The children’s feedback shows how much they enjoyed their week:

“I found working with Toby fun and exciting. I directed the play the first time. So I felt nervous and excited at the same time. Usually I don’t like standing up and talking but this time I felt confident…. It was the best day ever.”

“I loved doing the play because I enjoy drama and I liked it because I had to scream and I couldn’t stop laughing after!”

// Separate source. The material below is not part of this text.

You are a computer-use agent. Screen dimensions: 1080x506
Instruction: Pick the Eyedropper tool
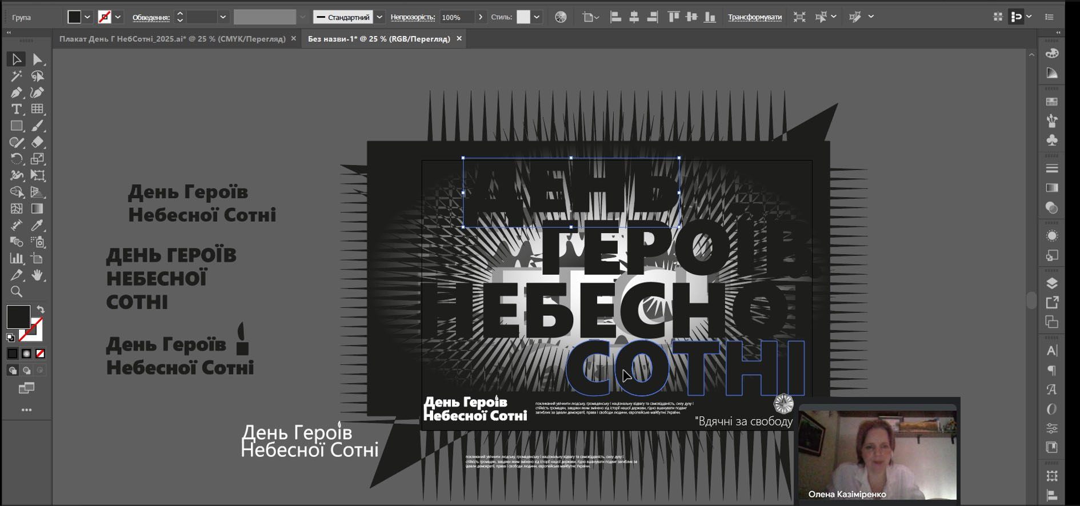(x=37, y=226)
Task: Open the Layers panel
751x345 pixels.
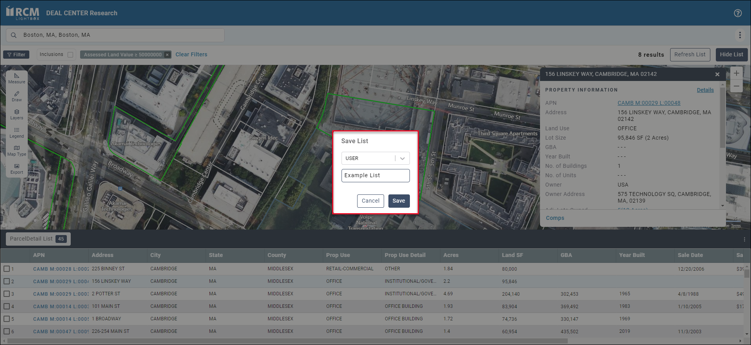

“I think directing my animation with Toby gave me more confidence in writing and directing. The trip to the Museum with Toby was fun and educational and inspired my imagination to make my animation. The picture that inspired me was an industrial picture that Toby showed me. I found Toby was very good at helping to adapt ideas to make them reality for the animation. It’s fun to work with Toby because he makes you laugh and gets you motivated to do your work. Toby also comes up with loads of facts about the subject and he does great examples of what you are doing and how to do it.”

Toby Hulse feedback:

“The aim of the project was to give pupils the opportunity to build on previous learning in drama, in particular playwriting, using a stimulus related to the Brunel 200 celebrations. When I worked with these children last year we dramatised a short story by Hans Christian Andersen as a collaborative process - the children working within a framework and methodology that I provided. I was very interested to see if the same children were able to apply the same way of working in a more independent context, and in response to a visual rather than text based stimulus.

The two classes were divided into two - the first group leading the project as writers and directors, the second larger group working under their supervision to create the pieces of theatre. The first group were chosen after a forty five minute workshop introducing a method of generating ideas from a visual stimulus. I was looking particularly for children with strong visual literacy skills, powerful imaginations, the confidence to take risks and the ability to communicate clearly to their peers. The 15 children chosen were a fascinating mix of academic and social ability, several of whom had probably never taken on such high profile responsibilities.

This group were then taken for a morning to the Brunel and the Art of Invention exhibit at the City Museum. This was an ideal stimulus, being rich in ideas but small and self-contained enough not to be daunting. The children were encouraged to note any ideas that came to mind in whatever form seemed appropriate, in particular those which generated stories. The range of ideas was quite extraordinary, from the historically accurate to the wildly fantastic, and it was particularly gratifying to see children of this age spend such concentrated amounts of time in front of what at first glance must have seemed disappointingly dull Victorian paintings. The function of the adults in the group was to begin to join ideas together and to encourage talk and discussion right across the fifteen children.

The subsequent work involved the core group translating their ideas into pieces of theatre and, in one case, a film. Here it quickly became evident that the children had learned a lot from my previous visits, as they confidently employed workshop, writing and directing techniques that I had used with them. My main role was (sadly) to limit ambition so that the work planned fitted into the time and resources available and to provide additional stimulus to the work, usually in the form of anecdotes about theatre pieces I had seen. The core group worked well with the second group, handing out roles and responsibilities with great care and fairness, and understanding the importance of inclusion.

The resultant pieces were surprising, witty, moving and eccentric by turns, performed with great confidence in front of the rest of the school. Several showed an excellent understanding of the historical and cultural thinking behind the project and the exhibition, several showed an imaginative and empathetic engagement with the period, and all demonstrated lively creativity and a sense of joy in learning. In all a very successful project.”